With those data sets built into their guessing algorithm, they found that Amazon users' four-word phrases have only 30 bits of entropy---in other words, two to the 30th power possibilities. Bonneau estimates that a passphrase needs at least 70 or 80 bits of entropy to be considered secure---In other words, to withstand Snowden's trillion-guesses-a-second standard for years or decades rather than seconds or days.

In another related study published six years earlier, a group of Carnegie Mellon researchers found that when they asked users to come up with mnemonic passwords based on phrases---"Four score and seven years ago, our Fathers" turns into "4s&7yaoF," for instance---65 percent of them used phrases that they could find on Google. Out of 144 subjects in the study, two chose lyrics from the same Oscar Meyer Weiner jingle. None of that bodes well for humans' potential to choose a passphrase that's as unique as they think it is.

Tweaking a passphrase with character changes can certainly help. Snowden writes in the notes of his video for Greenwald that "intentional, personal, and memorable typos" can make passphrases far more secure. He even suggests that spelling "sexy" as "sessy" in his Margaret Thatcher example could help. But Snowden also rebuts his own point in his conversation with John Oliver, when he says that "permutations of common words" could still be included in attackers' dictionaries.
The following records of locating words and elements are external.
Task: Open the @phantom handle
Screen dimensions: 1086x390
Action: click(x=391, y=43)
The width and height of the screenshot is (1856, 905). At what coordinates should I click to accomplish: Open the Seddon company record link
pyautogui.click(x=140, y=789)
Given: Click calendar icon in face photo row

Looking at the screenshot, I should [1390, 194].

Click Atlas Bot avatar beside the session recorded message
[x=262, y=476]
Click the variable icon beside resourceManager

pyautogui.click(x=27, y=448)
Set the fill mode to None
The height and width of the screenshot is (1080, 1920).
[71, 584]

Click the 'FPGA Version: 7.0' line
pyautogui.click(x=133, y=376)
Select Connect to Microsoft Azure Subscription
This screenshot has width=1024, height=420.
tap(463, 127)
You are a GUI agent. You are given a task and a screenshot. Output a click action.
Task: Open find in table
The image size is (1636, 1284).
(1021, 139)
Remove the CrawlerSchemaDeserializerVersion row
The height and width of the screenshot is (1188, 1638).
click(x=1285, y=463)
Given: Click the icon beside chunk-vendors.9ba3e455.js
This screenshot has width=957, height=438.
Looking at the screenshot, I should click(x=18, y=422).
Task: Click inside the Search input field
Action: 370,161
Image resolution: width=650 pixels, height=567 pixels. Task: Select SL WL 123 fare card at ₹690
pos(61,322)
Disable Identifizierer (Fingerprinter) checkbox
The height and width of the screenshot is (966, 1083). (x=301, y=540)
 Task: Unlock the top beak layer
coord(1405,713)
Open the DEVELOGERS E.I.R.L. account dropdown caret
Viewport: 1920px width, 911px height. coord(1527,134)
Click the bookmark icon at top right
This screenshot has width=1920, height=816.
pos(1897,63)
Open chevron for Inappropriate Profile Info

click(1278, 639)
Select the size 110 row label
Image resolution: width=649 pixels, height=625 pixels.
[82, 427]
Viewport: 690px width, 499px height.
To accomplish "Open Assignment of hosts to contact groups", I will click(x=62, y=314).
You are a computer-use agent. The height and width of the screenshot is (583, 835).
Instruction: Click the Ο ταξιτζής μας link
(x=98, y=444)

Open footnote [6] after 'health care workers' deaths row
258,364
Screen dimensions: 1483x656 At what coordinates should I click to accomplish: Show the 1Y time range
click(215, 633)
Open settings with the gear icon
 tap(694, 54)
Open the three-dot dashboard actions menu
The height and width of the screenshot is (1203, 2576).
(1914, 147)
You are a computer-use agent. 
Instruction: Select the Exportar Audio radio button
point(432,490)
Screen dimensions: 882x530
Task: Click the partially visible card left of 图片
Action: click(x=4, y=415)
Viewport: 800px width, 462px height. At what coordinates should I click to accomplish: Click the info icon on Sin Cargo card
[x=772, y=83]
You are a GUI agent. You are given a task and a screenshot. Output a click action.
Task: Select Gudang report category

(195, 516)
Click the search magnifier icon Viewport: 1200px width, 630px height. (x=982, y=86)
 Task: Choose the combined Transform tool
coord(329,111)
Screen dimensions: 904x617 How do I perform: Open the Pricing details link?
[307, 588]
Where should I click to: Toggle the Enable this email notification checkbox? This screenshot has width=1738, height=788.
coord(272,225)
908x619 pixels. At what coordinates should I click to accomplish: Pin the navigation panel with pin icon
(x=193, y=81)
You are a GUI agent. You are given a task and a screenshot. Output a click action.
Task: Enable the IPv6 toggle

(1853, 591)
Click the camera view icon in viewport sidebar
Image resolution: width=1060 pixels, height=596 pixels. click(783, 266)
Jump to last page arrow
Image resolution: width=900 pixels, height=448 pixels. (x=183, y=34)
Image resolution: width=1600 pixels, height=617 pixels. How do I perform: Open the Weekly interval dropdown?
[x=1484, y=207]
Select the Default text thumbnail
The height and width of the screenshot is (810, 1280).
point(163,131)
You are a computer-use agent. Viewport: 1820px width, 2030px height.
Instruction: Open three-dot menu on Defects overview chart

Instead, says Bonneau, the best passphrases are truly random, and make no sense. He suggests Diceware, a simple method of rolling dice and using the results to generate phrases from a list of 4,000 words. "You get something like 'potato lampshade bike run...' That's the approach if you really want the highest level of security," says Bonneau. "If I were in Snowden’s position giving Glenn Greenwald advice, that’s what I would have instructed him to do."

One thing that Bonneau suggests that absolutely no one should do: Take Snowden’s advice literally and use the actual password “MargaretThatcheris110%SEXY.” Any password that’s even been mentioned just once online may already be added to password-cracking programs, which would make it trivial to crack. Just by uttering it on a TV show with a widely watched YouTube account, Snowden already ruined his favorite password example. “A strong attacker will have that phrase, and they'll try it," Bonneau says. "Among trillions of other things."